Start of GIVEN DATA
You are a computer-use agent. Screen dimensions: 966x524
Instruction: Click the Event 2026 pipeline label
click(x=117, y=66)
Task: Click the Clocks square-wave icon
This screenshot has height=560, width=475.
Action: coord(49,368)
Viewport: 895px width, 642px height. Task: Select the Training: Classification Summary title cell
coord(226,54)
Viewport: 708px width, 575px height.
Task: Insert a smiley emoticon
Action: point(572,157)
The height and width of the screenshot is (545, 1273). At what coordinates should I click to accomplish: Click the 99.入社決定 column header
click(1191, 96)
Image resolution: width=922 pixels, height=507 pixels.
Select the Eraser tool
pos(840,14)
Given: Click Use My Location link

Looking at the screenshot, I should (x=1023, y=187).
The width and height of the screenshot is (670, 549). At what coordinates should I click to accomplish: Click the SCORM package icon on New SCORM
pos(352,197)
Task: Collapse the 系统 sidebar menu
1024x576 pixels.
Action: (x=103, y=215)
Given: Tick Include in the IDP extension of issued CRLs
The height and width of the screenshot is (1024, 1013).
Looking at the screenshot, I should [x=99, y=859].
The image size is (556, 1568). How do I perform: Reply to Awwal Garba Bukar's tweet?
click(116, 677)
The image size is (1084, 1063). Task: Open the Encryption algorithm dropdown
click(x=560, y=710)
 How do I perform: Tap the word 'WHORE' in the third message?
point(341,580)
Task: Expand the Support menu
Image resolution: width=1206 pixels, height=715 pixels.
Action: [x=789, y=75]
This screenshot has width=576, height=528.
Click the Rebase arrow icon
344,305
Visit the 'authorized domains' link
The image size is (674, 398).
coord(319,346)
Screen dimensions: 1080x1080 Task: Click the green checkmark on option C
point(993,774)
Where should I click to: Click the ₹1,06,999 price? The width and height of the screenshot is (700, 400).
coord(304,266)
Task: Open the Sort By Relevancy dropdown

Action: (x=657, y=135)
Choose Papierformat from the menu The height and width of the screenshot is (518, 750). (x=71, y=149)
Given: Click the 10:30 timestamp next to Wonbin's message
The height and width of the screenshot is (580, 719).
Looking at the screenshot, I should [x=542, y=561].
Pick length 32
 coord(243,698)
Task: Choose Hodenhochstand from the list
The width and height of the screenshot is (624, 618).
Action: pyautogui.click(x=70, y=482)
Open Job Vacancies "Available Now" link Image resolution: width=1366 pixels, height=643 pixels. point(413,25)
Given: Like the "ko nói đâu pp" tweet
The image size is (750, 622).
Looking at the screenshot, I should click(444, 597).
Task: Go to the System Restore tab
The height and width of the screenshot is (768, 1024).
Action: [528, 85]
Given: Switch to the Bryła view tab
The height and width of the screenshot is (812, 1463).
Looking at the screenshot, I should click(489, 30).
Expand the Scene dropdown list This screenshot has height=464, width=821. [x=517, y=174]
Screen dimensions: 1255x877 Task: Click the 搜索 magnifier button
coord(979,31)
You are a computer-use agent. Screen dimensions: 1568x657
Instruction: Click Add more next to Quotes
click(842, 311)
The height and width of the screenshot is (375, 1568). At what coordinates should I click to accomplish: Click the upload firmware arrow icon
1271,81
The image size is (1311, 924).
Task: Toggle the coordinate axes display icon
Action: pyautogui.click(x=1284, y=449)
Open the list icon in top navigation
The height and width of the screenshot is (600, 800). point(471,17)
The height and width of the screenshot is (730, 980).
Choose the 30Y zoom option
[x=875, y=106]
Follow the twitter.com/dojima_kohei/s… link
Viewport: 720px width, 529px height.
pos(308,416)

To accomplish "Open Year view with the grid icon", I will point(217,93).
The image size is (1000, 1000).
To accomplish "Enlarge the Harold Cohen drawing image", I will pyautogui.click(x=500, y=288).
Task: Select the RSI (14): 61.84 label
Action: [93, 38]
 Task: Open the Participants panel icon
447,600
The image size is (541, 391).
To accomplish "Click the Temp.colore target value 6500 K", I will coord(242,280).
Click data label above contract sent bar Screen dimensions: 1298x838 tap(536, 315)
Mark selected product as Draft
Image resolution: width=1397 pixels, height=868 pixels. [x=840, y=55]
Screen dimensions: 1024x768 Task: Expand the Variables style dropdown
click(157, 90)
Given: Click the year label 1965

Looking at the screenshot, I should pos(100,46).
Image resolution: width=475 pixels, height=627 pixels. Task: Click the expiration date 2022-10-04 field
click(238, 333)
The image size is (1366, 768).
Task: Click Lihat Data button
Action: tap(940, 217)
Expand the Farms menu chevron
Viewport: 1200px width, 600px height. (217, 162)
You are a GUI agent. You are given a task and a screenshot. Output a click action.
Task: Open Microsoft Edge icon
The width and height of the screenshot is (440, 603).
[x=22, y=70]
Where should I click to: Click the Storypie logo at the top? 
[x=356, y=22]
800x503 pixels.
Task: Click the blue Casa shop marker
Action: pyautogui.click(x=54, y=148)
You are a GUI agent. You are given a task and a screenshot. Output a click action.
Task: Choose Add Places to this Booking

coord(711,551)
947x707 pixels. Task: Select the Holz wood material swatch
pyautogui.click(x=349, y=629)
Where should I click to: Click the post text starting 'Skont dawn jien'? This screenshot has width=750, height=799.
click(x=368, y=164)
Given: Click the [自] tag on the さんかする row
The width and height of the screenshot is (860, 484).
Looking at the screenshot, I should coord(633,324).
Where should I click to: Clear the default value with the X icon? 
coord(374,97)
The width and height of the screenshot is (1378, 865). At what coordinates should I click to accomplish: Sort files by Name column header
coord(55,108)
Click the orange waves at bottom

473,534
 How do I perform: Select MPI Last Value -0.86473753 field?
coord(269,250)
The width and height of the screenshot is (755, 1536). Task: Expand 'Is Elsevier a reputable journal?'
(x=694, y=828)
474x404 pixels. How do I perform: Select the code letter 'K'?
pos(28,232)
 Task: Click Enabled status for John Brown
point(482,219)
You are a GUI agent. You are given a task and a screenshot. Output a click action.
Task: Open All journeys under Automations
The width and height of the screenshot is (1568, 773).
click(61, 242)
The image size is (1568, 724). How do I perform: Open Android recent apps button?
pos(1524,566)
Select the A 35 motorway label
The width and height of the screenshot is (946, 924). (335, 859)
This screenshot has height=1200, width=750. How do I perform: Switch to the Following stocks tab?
End of GIVEN DATA
TASK DIRECTIONS:
Write each entry out again. Do not change a word.

TASK SOLUTION:
You are a computer-use agent. Screen dimensions: 966x524
Instruction: Click the Event 2026 pipeline label
click(x=117, y=66)
Task: Click the Clocks square-wave icon
This screenshot has height=560, width=475.
Action: coord(49,368)
Viewport: 895px width, 642px height. Task: Select the Training: Classification Summary title cell
coord(226,54)
Viewport: 708px width, 575px height.
Task: Insert a smiley emoticon
Action: point(572,157)
The height and width of the screenshot is (545, 1273). At what coordinates should I click to accomplish: Click the 99.入社決定 column header
click(1191, 96)
Image resolution: width=922 pixels, height=507 pixels.
Select the Eraser tool
pos(840,14)
Given: Click Use My Location link

Looking at the screenshot, I should (x=1023, y=187).
The width and height of the screenshot is (670, 549). At what coordinates should I click to accomplish: Click the SCORM package icon on New SCORM
pos(352,197)
Task: Collapse the 系统 sidebar menu
1024x576 pixels.
Action: (x=103, y=215)
Given: Tick Include in the IDP extension of issued CRLs
The height and width of the screenshot is (1024, 1013).
Looking at the screenshot, I should [x=99, y=859].
The image size is (556, 1568). How do I perform: Reply to Awwal Garba Bukar's tweet?
click(116, 677)
The image size is (1084, 1063). Task: Open the Encryption algorithm dropdown
click(x=560, y=710)
 How do I perform: Tap the word 'WHORE' in the third message?
point(341,580)
Task: Expand the Support menu
Image resolution: width=1206 pixels, height=715 pixels.
Action: [x=789, y=75]
This screenshot has width=576, height=528.
Click the Rebase arrow icon
344,305
Visit the 'authorized domains' link
The image size is (674, 398).
coord(319,346)
Screen dimensions: 1080x1080 Task: Click the green checkmark on option C
point(993,774)
Where should I click to: Click the ₹1,06,999 price? The width and height of the screenshot is (700, 400).
coord(304,266)
Task: Open the Sort By Relevancy dropdown

Action: (x=657, y=135)
Choose Papierformat from the menu The height and width of the screenshot is (518, 750). (x=71, y=149)
Given: Click the 10:30 timestamp next to Wonbin's message
The height and width of the screenshot is (580, 719).
Looking at the screenshot, I should [x=542, y=561].
Pick length 32
 coord(243,698)
Task: Choose Hodenhochstand from the list
The width and height of the screenshot is (624, 618).
Action: pyautogui.click(x=70, y=482)
Open Job Vacancies "Available Now" link Image resolution: width=1366 pixels, height=643 pixels. point(413,25)
Given: Like the "ko nói đâu pp" tweet
The image size is (750, 622).
Looking at the screenshot, I should click(444, 597).
Task: Go to the System Restore tab
The height and width of the screenshot is (768, 1024).
Action: [528, 85]
Given: Switch to the Bryła view tab
The height and width of the screenshot is (812, 1463).
Looking at the screenshot, I should click(489, 30).
Expand the Scene dropdown list This screenshot has height=464, width=821. [x=517, y=174]
Screen dimensions: 1255x877 Task: Click the 搜索 magnifier button
coord(979,31)
You are a computer-use agent. Screen dimensions: 1568x657
Instruction: Click Add more next to Quotes
click(842, 311)
The height and width of the screenshot is (375, 1568). At what coordinates should I click to accomplish: Click the upload firmware arrow icon
1271,81
The image size is (1311, 924).
Task: Toggle the coordinate axes display icon
Action: pyautogui.click(x=1284, y=449)
Open the list icon in top navigation
The height and width of the screenshot is (600, 800). point(471,17)
The height and width of the screenshot is (730, 980).
Choose the 30Y zoom option
[x=875, y=106]
Follow the twitter.com/dojima_kohei/s… link
Viewport: 720px width, 529px height.
pos(308,416)

To accomplish "Open Year view with the grid icon", I will point(217,93).
The image size is (1000, 1000).
To accomplish "Enlarge the Harold Cohen drawing image", I will pyautogui.click(x=500, y=288).
Task: Select the RSI (14): 61.84 label
Action: [93, 38]
 Task: Open the Participants panel icon
447,600
The image size is (541, 391).
To accomplish "Click the Temp.colore target value 6500 K", I will coord(242,280).
Click data label above contract sent bar Screen dimensions: 1298x838 tap(536, 315)
Mark selected product as Draft
Image resolution: width=1397 pixels, height=868 pixels. [x=840, y=55]
Screen dimensions: 1024x768 Task: Expand the Variables style dropdown
click(157, 90)
Given: Click the year label 1965

Looking at the screenshot, I should pos(100,46).
Image resolution: width=475 pixels, height=627 pixels. Task: Click the expiration date 2022-10-04 field
click(238, 333)
The image size is (1366, 768).
Task: Click Lihat Data button
Action: tap(940, 217)
Expand the Farms menu chevron
Viewport: 1200px width, 600px height. (217, 162)
You are a GUI agent. You are given a task and a screenshot. Output a click action.
Task: Open Microsoft Edge icon
The width and height of the screenshot is (440, 603).
[x=22, y=70]
Where should I click to: Click the Storypie logo at the top? 
[x=356, y=22]
800x503 pixels.
Task: Click the blue Casa shop marker
Action: pyautogui.click(x=54, y=148)
You are a GUI agent. You are given a task and a screenshot. Output a click action.
Task: Choose Add Places to this Booking

coord(711,551)
947x707 pixels. Task: Select the Holz wood material swatch
pyautogui.click(x=349, y=629)
Where should I click to: Click the post text starting 'Skont dawn jien'? This screenshot has width=750, height=799.
click(x=368, y=164)
Given: Click the [自] tag on the さんかする row
The width and height of the screenshot is (860, 484).
Looking at the screenshot, I should coord(633,324).
Where should I click to: Clear the default value with the X icon? 
coord(374,97)
The width and height of the screenshot is (1378, 865). At what coordinates should I click to accomplish: Sort files by Name column header
coord(55,108)
Click the orange waves at bottom

473,534
 How do I perform: Select MPI Last Value -0.86473753 field?
coord(269,250)
The width and height of the screenshot is (755, 1536). Task: Expand 'Is Elsevier a reputable journal?'
(x=694, y=828)
474x404 pixels. How do I perform: Select the code letter 'K'?
pos(28,232)
 Task: Click Enabled status for John Brown
point(482,219)
You are a GUI agent. You are given a task and a screenshot. Output a click action.
Task: Open All journeys under Automations
The width and height of the screenshot is (1568, 773).
click(61, 242)
The image size is (1568, 724). How do I perform: Open Android recent apps button?
pos(1524,566)
Select the A 35 motorway label
The width and height of the screenshot is (946, 924). (335, 859)
This screenshot has height=1200, width=750. How do I perform: Switch to the Following stocks tab?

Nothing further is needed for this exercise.